Dirigent: Evelino Pidò

Simon Boccanegra - Placido Domingo
Jacopo Fiesco - Michele Pertusi
Amelia - Maija Kovalevska
Paolo - Marco Caria
Pietro - Dan Paul Dumitrescu
Gabriele Adorno - Roberto De Biasio
Hauptmann - Carlos Osuna
Dienerin Amelias - Simina Ivan



„Menschliche Tragik “
(Dominik Troger)

Placido Domingo ist wieder als Simon Boccanegra an der Wiener Staatsoper zu Gast. Die dritte Aufführung der laufenden Serie war zugleich die 65. Aufführung in dieser Inszenierung.

Placido Domingo hat mit dem „Simon Boccanegra“ die (!) Rolle für seine sehr langsam ausklingende Karriere gefunden. Ob Bariton oder Tenor, letztlich siegt immer die künstlerische Überzeugungskraft: Stimme, Spiel und körperliche Erscheinung zu einem glaubwürdigen Gesamtpaket geschnürt.

Domingos Stimme klang an diesem Abend sehr frisch und gar nicht nach 70+ – und ein überzeugender Bühnendarsteller ist der Sänger ohnehin schon immer gewesen. Domingo machte sogar als jugendlicher Boccanegra, mit schwarzem Haar und Bart, beste Figur, und er schien hier mit hellerer Farbgebung zu singen als im nachfolgenden Teil. Sein „wahres“ Alter und sein ergrautes Haupt spielen dem väterlichen Anspruch der Partie ohnehin in die Hände.

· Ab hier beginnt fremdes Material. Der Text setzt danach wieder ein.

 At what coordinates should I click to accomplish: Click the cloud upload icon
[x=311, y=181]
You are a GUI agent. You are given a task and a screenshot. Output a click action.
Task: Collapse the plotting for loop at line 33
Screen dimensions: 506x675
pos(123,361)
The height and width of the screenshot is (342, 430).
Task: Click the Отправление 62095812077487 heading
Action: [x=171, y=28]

Domingos Boccanegra hat viel von einem Familienvater, der sich um „Kind und Kegel“ kümmert, für alle nur das Beste möchte, und dann trotzdem sterben muss, hinterhältig ermordet. Und man vermeint eine ehrliche, fast naive Anteilnahme zu spüren, wenn dieser Boccanegra seine Tochter wieder findet – oder wenn es ans Sterben geht. Dann trotzt Boccanegra dem Gift, das schon in seinen Eingeweiden nagt, eine segnende Würde ab, aus der man einen humanistischen Anspruch herauslesen darf. Dadurch entsteht eine „menschliche Tragik“, die bereits über das Theater hinausgreift.

Mit Domingos starker Bühnenpräsenz konnte sich an diesem Abend sonst niemand messen. Michele Pertusi gelangen in ruhigeren Bühnenmomenten sehr schön gesungene Passagen, aber als düsterer Gegenspieler zu Boccanegra konnte er sich in meinen Augen nicht profilieren: dafür gab er sich zu „bühnenzahm“ und undramatisch.

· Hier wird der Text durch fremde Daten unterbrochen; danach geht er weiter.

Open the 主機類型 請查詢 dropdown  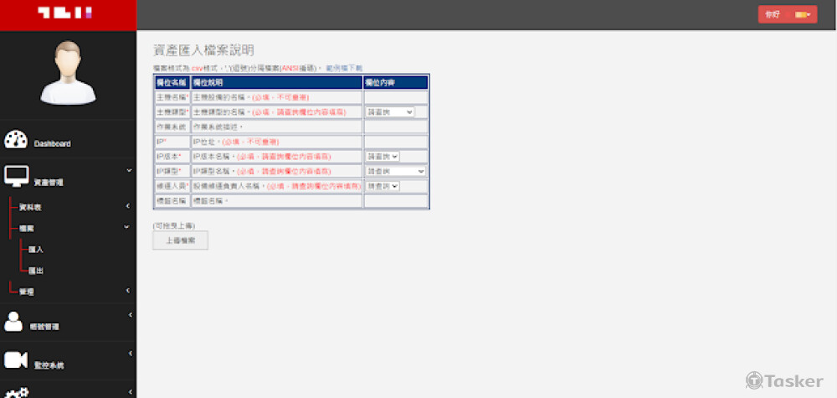click(390, 111)
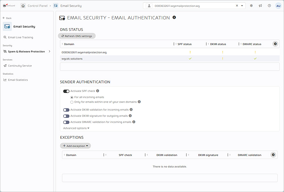284x192 pixels.
Task: Clear the selected account with the X
Action: [237, 5]
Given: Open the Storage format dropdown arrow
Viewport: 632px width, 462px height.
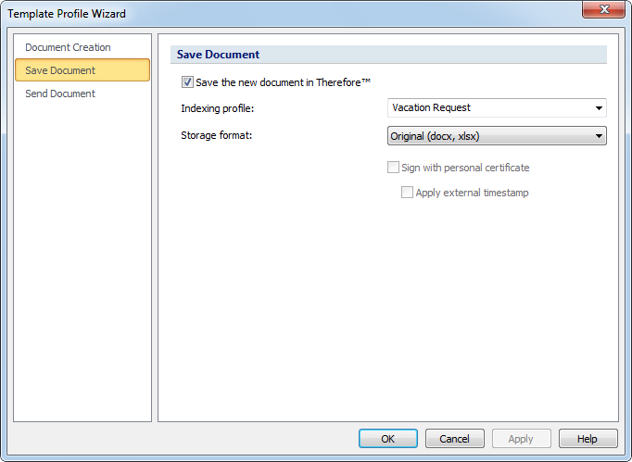Looking at the screenshot, I should 599,137.
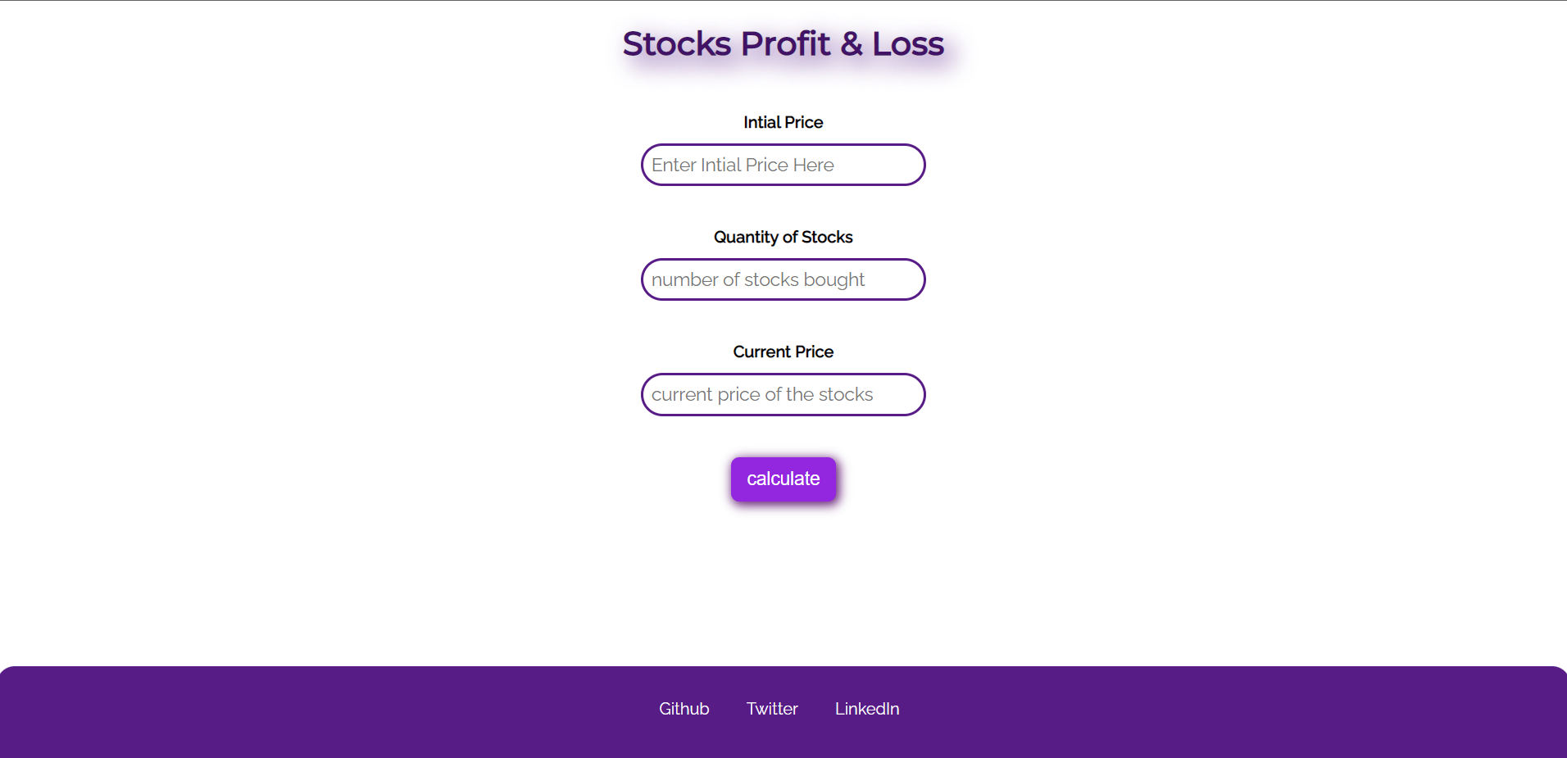1567x758 pixels.
Task: Click the empty area below the calculate button
Action: tap(783, 574)
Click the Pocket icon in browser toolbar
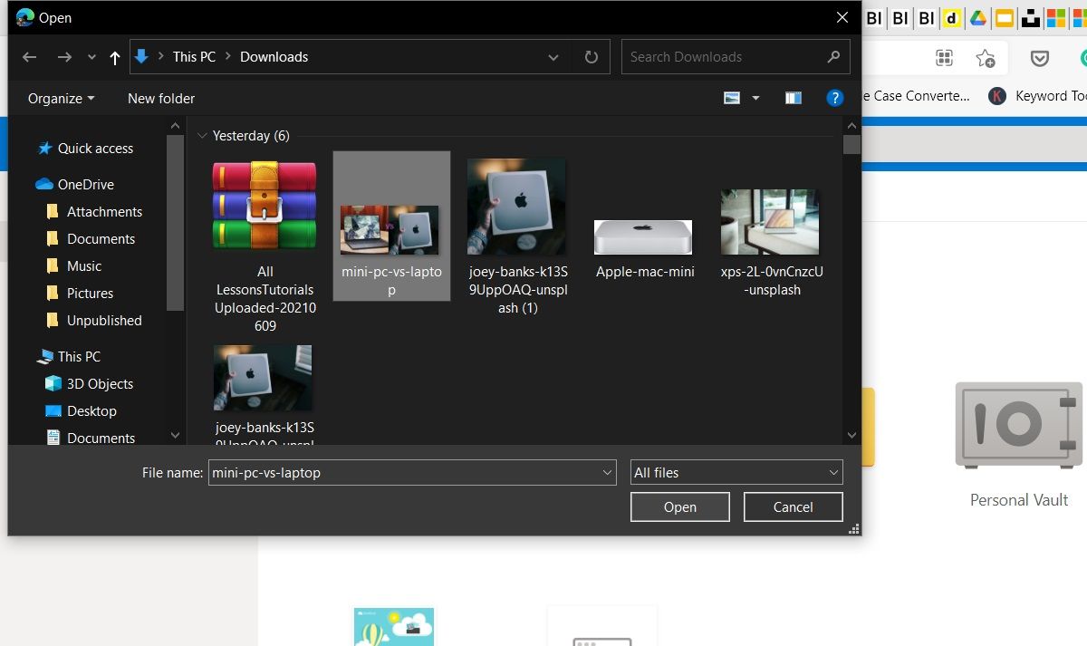Viewport: 1087px width, 646px height. click(1040, 58)
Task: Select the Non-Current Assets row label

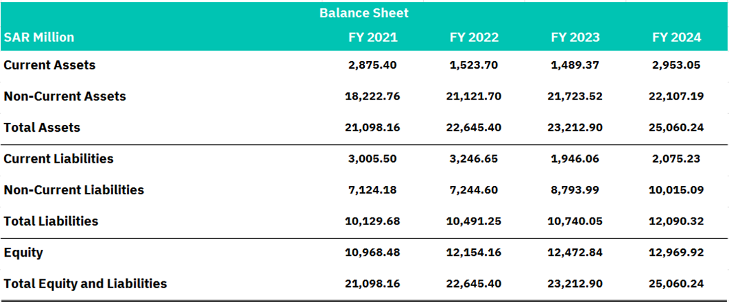Action: 65,96
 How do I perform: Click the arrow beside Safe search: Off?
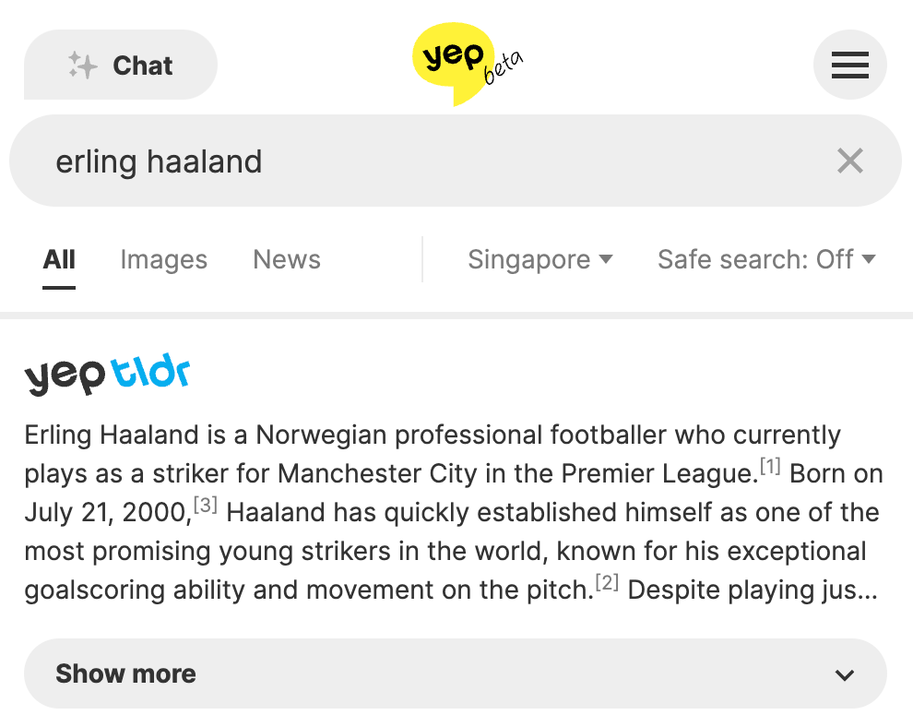click(869, 259)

Maija Kovalevska wurde wegen einer Erkältung angesagt: Ihr Sopran klang auch den ganzen Abend über sehr flackrig, mit scharfen Spitzentönen und in den lyrischen Momenten zu stark forciert. Im Spiel pflegte sie eine leichte Affektiertheit – etwa im ersten Akt in der Szene mit Boccanegra.

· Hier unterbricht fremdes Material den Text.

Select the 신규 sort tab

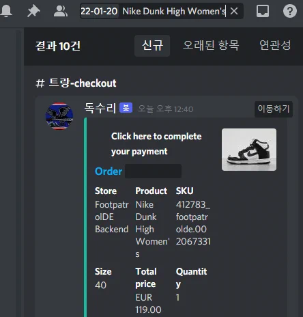152,46
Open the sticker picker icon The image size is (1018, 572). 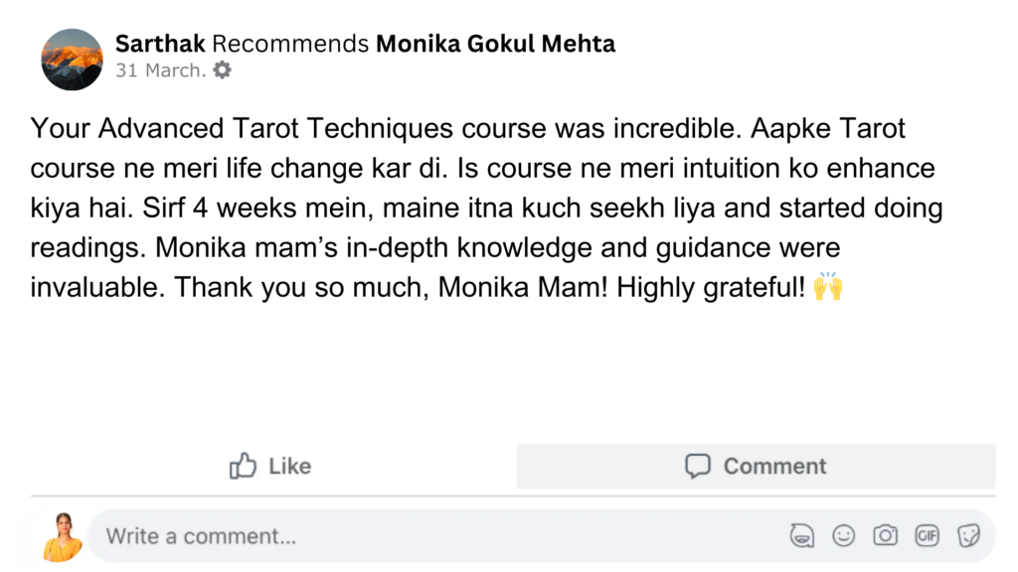click(968, 536)

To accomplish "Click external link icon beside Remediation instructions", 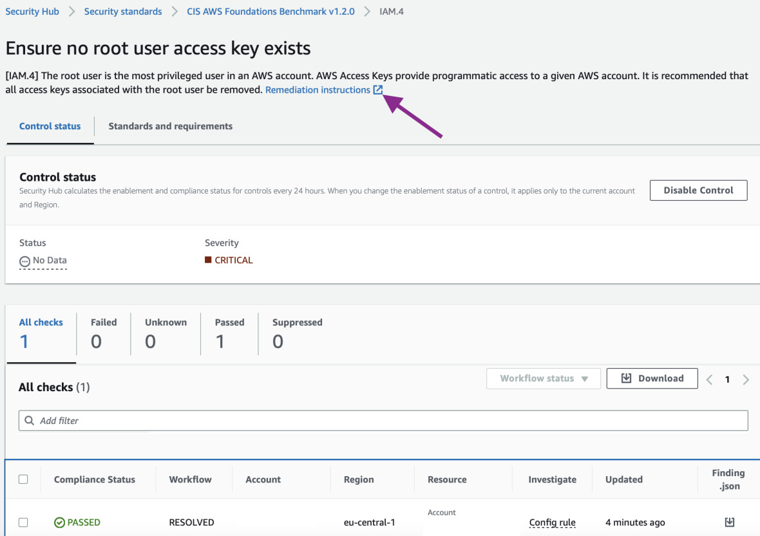I will coord(378,90).
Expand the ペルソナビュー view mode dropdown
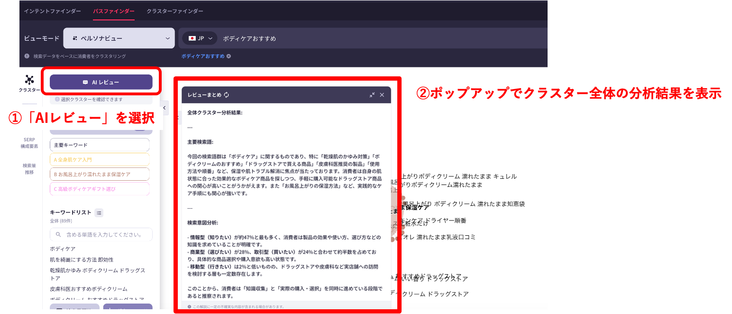This screenshot has height=314, width=732. pyautogui.click(x=119, y=38)
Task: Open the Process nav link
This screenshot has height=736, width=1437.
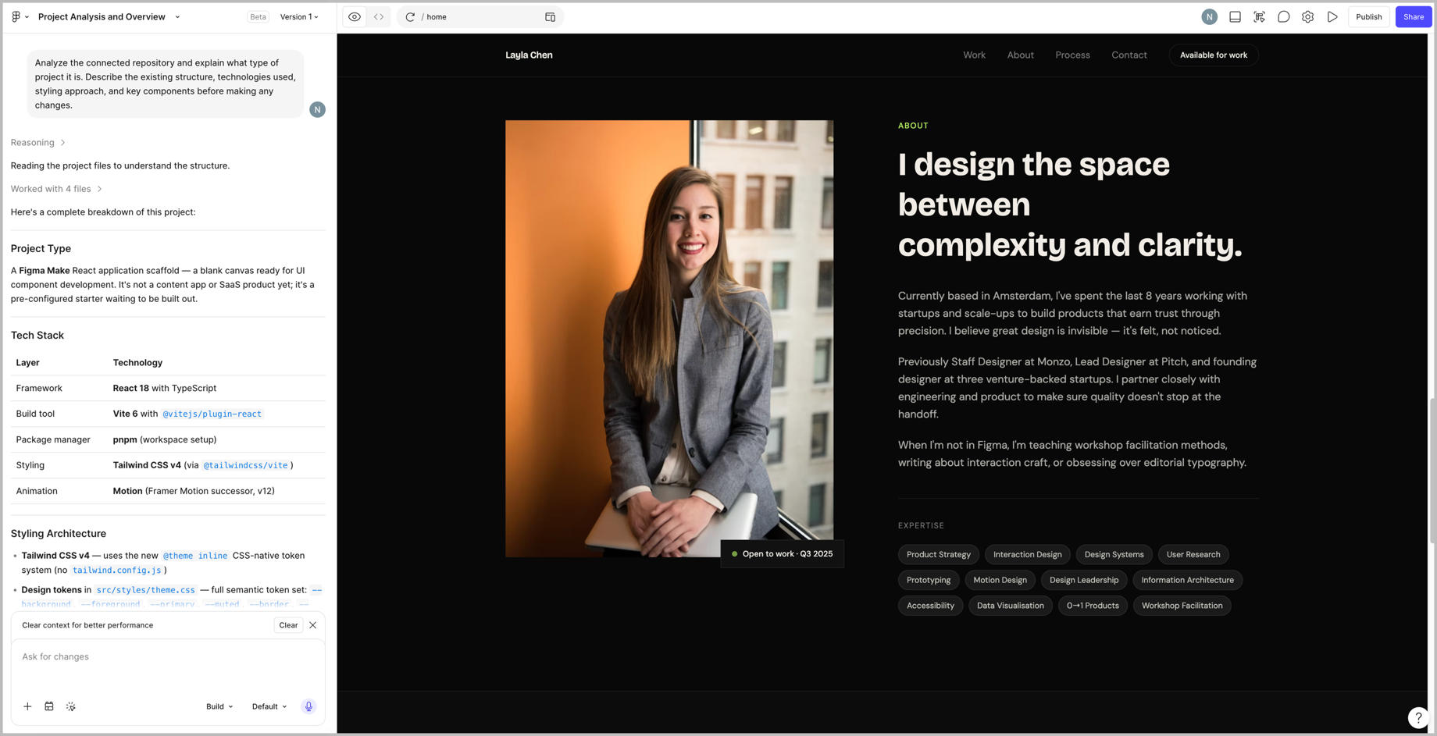Action: (1072, 55)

Amelias Liebster, Roberto De Biasio, hat mit dieser Aufführungsserie sein Staatsoperndebüt gegeben: eine nicht zu breite, aber fundierte Tenorstimme, mit einem leichten nasalen Beiklang. In der Höhe öffnete sie sich an diesem Abend aber nicht so richtig, und ich vermisste das „Spinto-Metall“. Marco Caria hat den Paolo an diesem Abend ein bisschen zu sehr mit „Samthandschuhen“ angefasst. Als Pietro ist Dan Paul Dumitrescu (wie in vielen anderen Partien) für die Staatsoper eigentlich schon unverzichtbar geworden.

Das Orchester unter Evelino Pidò bot eine „runde" Leistung, immer wieder stimmungsvoll in den Streichern, die aufwühlenden Stellen nicht überhitzt, aber mit der gebotenen Energie.

Zum finalen Applaus gab es wieder das übliche Ritual: eine knappe halbe Stunde Applaus (ich stoppte 28 Minuten), Blumenwürfe, Herablassen des Eisernen Vorhangs, und Winken von Domingo und weiteren Mitwirkenden von seitlich der Bühne in den Zuschauerraum. Der weitaus größte Teil des Publikums war da aber schon lange entfleucht.